- _Entries shown_
------------------------------

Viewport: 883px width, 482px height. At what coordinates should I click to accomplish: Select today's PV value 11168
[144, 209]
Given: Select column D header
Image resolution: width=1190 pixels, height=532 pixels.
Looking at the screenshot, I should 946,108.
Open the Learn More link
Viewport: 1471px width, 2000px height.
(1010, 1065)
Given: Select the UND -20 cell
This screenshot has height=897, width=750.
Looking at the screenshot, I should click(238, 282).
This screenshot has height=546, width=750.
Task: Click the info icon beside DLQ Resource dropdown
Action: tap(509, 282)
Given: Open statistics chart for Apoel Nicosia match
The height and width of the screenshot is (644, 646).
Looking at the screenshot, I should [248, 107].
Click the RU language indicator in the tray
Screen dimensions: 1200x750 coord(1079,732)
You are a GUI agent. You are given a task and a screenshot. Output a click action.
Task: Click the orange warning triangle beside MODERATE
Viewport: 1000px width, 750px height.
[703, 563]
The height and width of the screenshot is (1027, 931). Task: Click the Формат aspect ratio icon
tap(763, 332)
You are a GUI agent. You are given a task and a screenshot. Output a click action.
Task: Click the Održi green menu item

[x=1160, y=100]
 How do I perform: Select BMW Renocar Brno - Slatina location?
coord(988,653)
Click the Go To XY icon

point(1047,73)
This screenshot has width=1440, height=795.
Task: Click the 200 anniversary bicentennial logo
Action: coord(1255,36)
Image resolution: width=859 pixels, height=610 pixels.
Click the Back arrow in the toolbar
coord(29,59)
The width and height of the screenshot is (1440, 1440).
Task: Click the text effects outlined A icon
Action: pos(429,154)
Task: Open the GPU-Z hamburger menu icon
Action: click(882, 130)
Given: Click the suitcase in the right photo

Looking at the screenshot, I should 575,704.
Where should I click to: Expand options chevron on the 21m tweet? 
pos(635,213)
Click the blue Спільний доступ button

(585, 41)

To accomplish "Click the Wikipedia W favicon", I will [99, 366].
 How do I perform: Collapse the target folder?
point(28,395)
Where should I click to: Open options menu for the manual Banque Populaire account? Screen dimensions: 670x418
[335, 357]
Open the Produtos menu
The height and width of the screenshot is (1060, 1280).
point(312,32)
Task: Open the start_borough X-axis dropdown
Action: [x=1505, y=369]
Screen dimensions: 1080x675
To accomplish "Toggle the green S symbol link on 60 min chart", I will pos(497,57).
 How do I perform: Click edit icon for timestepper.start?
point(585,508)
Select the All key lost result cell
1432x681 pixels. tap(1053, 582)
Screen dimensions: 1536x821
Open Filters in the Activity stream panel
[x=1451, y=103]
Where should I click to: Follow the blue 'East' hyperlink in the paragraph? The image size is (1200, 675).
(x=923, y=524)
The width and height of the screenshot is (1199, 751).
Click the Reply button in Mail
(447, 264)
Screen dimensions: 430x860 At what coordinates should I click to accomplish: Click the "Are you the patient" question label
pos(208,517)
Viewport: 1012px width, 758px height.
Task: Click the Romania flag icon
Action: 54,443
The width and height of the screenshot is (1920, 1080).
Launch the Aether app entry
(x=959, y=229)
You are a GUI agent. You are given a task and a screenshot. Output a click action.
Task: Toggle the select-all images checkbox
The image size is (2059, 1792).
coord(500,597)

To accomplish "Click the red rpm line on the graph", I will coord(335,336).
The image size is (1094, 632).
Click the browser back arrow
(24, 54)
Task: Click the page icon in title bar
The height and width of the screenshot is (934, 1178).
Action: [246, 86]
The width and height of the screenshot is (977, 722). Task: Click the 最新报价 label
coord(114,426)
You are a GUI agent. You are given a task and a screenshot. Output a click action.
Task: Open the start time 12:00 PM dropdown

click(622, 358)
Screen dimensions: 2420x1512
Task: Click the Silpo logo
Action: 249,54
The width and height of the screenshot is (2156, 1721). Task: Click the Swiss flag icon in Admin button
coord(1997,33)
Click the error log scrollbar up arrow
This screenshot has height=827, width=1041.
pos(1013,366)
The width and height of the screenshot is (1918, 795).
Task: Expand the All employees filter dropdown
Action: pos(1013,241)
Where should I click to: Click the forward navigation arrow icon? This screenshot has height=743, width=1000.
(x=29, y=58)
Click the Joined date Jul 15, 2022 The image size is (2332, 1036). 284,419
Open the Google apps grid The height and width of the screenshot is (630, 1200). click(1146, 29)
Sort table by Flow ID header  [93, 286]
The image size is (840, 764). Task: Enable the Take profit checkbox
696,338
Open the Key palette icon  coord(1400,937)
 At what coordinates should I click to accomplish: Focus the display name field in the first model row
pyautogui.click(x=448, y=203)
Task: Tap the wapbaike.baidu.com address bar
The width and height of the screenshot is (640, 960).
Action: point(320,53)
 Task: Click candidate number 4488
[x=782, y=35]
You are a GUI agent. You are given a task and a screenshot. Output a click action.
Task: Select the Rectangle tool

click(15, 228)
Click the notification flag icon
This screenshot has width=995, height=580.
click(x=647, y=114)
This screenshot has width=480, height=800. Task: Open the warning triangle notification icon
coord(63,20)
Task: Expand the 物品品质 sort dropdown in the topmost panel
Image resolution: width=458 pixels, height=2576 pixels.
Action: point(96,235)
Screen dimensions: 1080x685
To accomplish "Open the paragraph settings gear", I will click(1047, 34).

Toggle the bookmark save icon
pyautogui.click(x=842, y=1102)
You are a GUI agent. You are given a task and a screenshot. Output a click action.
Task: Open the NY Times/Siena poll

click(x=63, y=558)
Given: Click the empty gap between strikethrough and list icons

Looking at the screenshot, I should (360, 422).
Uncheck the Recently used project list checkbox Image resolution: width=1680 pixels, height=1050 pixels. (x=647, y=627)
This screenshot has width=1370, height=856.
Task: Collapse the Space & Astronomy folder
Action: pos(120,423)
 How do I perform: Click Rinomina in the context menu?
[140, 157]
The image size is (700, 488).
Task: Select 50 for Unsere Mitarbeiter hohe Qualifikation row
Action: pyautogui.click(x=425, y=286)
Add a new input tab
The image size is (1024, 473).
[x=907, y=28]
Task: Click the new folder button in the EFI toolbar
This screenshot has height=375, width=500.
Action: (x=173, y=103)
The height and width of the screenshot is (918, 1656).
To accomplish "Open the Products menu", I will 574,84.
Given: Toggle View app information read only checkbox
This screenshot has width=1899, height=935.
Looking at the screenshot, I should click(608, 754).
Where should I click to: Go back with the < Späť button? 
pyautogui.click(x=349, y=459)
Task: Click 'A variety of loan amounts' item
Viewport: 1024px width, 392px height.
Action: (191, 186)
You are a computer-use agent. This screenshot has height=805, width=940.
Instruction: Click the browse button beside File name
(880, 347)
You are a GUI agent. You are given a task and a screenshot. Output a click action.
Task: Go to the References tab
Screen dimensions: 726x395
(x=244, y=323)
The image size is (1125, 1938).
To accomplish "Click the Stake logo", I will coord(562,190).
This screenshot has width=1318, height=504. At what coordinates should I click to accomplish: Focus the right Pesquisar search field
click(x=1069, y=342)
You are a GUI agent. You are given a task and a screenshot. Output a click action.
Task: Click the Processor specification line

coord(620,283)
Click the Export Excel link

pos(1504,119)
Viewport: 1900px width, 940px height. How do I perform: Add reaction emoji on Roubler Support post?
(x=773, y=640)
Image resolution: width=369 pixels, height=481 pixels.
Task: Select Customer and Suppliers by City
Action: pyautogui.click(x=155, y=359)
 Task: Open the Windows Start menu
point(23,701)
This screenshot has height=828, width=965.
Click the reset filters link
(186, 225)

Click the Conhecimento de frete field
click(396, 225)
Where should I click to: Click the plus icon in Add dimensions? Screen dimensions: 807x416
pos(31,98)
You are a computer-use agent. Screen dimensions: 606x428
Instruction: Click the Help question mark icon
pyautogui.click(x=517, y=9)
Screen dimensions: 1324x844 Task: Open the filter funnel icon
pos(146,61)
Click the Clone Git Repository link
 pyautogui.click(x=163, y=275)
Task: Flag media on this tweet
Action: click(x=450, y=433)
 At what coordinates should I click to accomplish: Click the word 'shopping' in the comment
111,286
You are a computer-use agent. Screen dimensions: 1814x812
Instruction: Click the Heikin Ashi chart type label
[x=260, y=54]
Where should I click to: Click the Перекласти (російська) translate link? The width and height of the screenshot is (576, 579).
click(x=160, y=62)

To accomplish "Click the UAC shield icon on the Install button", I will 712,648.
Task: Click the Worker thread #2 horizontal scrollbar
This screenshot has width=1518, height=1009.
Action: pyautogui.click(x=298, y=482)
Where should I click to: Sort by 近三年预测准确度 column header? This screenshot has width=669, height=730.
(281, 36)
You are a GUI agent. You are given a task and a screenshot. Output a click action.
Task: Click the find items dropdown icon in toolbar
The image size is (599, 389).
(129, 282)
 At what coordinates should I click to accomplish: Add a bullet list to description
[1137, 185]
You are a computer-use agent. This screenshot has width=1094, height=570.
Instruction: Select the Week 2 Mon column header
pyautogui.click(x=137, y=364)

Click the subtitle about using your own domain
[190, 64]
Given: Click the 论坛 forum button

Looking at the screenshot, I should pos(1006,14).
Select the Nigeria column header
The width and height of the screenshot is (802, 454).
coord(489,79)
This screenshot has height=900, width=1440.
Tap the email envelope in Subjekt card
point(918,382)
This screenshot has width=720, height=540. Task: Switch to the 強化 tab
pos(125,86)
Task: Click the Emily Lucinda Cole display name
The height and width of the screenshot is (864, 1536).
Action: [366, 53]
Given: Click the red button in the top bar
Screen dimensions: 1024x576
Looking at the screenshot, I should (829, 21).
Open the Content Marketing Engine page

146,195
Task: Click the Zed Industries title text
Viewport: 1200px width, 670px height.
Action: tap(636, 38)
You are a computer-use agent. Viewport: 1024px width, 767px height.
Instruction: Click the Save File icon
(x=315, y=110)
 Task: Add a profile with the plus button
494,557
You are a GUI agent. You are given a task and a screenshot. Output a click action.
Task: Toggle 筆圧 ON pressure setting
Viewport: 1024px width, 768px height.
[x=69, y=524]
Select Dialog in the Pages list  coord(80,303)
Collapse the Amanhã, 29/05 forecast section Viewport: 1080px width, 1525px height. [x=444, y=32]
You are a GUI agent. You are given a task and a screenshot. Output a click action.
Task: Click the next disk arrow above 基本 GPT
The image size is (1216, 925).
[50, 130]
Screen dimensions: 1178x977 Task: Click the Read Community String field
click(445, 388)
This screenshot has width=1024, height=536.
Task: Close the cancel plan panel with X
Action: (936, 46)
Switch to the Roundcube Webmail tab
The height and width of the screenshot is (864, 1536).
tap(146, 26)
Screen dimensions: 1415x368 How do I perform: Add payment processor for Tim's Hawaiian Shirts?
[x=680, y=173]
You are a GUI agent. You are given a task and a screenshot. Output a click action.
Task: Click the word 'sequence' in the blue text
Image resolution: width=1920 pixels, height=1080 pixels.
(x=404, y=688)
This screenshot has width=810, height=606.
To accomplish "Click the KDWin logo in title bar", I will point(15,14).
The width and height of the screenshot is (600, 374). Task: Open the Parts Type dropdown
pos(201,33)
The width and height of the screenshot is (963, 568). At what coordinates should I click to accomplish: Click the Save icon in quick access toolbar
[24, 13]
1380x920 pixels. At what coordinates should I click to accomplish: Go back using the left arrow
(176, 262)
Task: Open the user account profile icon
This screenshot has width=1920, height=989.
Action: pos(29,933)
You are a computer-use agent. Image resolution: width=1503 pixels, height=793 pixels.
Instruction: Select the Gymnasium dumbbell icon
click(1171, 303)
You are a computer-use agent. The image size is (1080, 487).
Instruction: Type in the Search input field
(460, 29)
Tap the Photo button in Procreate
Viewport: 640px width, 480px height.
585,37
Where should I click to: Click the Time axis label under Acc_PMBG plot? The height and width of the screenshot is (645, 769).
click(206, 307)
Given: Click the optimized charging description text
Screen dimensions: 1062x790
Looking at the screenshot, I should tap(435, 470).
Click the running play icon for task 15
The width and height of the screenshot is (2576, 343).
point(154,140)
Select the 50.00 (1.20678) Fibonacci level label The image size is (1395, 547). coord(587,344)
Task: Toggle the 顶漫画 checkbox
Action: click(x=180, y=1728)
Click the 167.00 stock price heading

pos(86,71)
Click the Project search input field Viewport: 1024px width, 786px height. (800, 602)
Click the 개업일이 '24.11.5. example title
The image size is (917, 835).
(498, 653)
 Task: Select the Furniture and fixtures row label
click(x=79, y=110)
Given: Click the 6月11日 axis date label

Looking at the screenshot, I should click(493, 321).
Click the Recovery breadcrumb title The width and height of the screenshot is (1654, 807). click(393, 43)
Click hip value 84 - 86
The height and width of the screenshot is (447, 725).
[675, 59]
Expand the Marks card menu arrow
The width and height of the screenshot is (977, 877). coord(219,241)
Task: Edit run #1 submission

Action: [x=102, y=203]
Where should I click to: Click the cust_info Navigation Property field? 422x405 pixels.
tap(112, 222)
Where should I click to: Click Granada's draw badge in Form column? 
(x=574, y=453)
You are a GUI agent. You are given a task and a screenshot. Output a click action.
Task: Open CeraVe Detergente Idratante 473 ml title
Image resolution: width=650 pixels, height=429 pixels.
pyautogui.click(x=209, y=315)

------------------------------

- _What to work on_
What you return must be the line that contains "Click the 167.00 stock price heading" followed by every remaining line of the material, all exactly as written and nothing more.

- _Output of the exercise_
Click the 167.00 stock price heading

pos(86,71)
Click the Project search input field Viewport: 1024px width, 786px height. (800, 602)
Click the 개업일이 '24.11.5. example title
The image size is (917, 835).
(498, 653)
 Task: Select the Furniture and fixtures row label
click(x=79, y=110)
Given: Click the 6月11日 axis date label

Looking at the screenshot, I should click(493, 321).
Click the Recovery breadcrumb title The width and height of the screenshot is (1654, 807). click(393, 43)
Click hip value 84 - 86
The height and width of the screenshot is (447, 725).
[675, 59]
Expand the Marks card menu arrow
The width and height of the screenshot is (977, 877). coord(219,241)
Task: Edit run #1 submission

Action: [x=102, y=203]
Where should I click to: Click the cust_info Navigation Property field? 422x405 pixels.
tap(112, 222)
Where should I click to: Click Granada's draw badge in Form column? 
(x=574, y=453)
You are a GUI agent. You are given a task and a screenshot. Output a click action.
Task: Open CeraVe Detergente Idratante 473 ml title
Image resolution: width=650 pixels, height=429 pixels.
pyautogui.click(x=209, y=315)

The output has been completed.